Sex mathematisch
Liebe und Verstand gehen selten Hand in Hand - sagt man. Clio Cresswell sieht das anders. Für die Mathematik-Dozentin ist Liebe mathematisch definierbar. Ihr Buch "Wie viel Sex passt in ein Einmachglas?" ist aber eher etwas für Denksportler als für Verliebte.
Liebe? Liebe ist genau das:
"Beta Index zwei L"
Eine Formel für die Liebe? Mathematik und Liebe? Aber ja, sagt die Dozentin für Mathematik an der University of New South Wales in Sydney, Australien!
"Die Welt ist voller Gesetzmäßigkeiten, und die Mathematik ist auf einzigartige Weise dafür gerüstet, sie herauszufinden und zu erklären. Das reicht von den Planetenbewegungen über die Schwankungen des DAX bis zu menschlichen Aktivitäten wie Gehen, Reden, Schlafen - oder Sex."
Selbstverständlich ist Sex darunter das unterhaltsamste Beispiel, und Cresswell will unterhalten. Das gelingt ihr gut, nicht trotz, sondern durch die Mathematik. Statistik, Wahrscheinlichkeitsrechnung und "höherdimensionale lineare Algebra" - mit einem Augenzwinkern und vielen Verweisen auf unser Liebesleben führt die Hochschullehrerin auch Fachfremde an solche Prinzipien heran. Nüchterne, präzise Formeln auf der einen Seite, auf der anderen das höchst emotionale, scheinbar nicht fassbare Phänomen Liebe: Wie beides zusammenpasst, präsentiert Cresswell überaus anschaulich. Jedes Liebesspiel ist bei ihr ein Nachweis dafür, was Mathematik alles kann. Ein Beispiel: die Paarungsrituale auf Teenager-Partys. Zuerst geht jeder auf seinen Schwarm zu.
"Klappt es nicht so recht, werden die Karten neu gemischt, und man versucht es mit der zweiten Wahl, und alle, die eine Abfuhr erlitten haben, schauen sich aufs Neue um. Und so geht das Spiel weiter, bis jeder jemand gefunden hat."

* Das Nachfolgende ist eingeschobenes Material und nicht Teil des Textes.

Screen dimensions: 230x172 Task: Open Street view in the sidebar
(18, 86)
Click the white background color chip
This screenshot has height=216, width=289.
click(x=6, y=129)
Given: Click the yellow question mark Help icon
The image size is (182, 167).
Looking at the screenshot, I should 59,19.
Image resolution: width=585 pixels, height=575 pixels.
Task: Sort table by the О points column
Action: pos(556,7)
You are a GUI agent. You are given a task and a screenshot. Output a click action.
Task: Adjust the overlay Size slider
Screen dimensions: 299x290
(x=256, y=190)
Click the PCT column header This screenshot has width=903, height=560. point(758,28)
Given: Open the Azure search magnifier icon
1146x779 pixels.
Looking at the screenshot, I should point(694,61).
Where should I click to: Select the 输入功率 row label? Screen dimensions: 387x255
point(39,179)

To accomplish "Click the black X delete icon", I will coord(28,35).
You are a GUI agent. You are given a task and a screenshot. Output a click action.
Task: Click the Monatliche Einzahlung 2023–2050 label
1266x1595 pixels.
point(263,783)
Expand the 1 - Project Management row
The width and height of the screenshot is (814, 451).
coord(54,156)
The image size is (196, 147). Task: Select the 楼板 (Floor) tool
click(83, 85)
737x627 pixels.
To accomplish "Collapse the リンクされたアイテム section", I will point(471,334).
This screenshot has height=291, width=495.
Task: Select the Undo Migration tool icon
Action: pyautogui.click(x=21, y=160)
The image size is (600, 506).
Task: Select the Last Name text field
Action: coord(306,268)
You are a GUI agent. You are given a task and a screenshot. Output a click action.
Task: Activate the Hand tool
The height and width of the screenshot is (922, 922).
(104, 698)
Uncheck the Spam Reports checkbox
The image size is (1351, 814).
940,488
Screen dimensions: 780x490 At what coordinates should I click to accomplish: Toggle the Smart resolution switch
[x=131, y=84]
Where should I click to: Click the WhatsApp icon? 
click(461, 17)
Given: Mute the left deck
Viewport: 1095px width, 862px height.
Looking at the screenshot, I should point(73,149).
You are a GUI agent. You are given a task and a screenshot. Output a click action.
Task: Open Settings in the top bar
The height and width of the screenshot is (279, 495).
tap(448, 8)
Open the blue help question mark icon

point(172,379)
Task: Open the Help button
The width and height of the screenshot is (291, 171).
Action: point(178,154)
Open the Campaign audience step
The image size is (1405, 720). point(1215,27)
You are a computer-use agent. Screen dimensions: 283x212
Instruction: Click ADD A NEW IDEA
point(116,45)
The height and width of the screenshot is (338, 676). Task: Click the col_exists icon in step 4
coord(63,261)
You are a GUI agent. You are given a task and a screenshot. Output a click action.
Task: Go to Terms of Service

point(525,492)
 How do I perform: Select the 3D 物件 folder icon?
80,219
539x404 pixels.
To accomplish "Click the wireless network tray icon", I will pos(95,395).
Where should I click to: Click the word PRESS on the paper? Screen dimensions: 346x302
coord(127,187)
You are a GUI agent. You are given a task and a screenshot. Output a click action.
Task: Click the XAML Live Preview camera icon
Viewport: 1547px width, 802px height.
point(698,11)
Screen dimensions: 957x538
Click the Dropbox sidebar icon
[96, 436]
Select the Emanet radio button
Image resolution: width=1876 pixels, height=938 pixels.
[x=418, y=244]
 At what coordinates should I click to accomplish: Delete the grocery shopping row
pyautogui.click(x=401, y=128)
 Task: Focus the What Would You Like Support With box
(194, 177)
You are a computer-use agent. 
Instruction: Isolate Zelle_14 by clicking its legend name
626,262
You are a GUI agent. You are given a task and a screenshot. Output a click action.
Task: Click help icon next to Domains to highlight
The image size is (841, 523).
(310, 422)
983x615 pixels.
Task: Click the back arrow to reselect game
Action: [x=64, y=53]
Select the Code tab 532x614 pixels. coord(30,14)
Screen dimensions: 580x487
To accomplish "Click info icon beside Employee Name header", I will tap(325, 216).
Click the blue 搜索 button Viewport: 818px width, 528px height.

Was für ein Durcheinander! Alles Mathematik, sagt Cresswell. Hier kommt nämlich die so genannte Spieltheorie zum Zuge. Mathematiker benutzen sie, um die Strategien von konkurrierenden Unternehmen zu beschreiben. Eine Teenie-Party ist ebenso gut. Auch hier stehen sich verschiedene Parteien mit gegensätzlichen Interessen gegenüber, und die Spieltheorie kann beschreiben, wie Jungen und Mädchen ihre Möglichkeiten abwägen. Und sie kann vorhersehen, wie das Rennen ausgehen wird. Aber nicht nur das.
Mathematik kann auch Irrtümer aufdecken. Einer davon ist im Titel des Buchs versteckt: "Wie viel Sex passt in ein Einmachglas?"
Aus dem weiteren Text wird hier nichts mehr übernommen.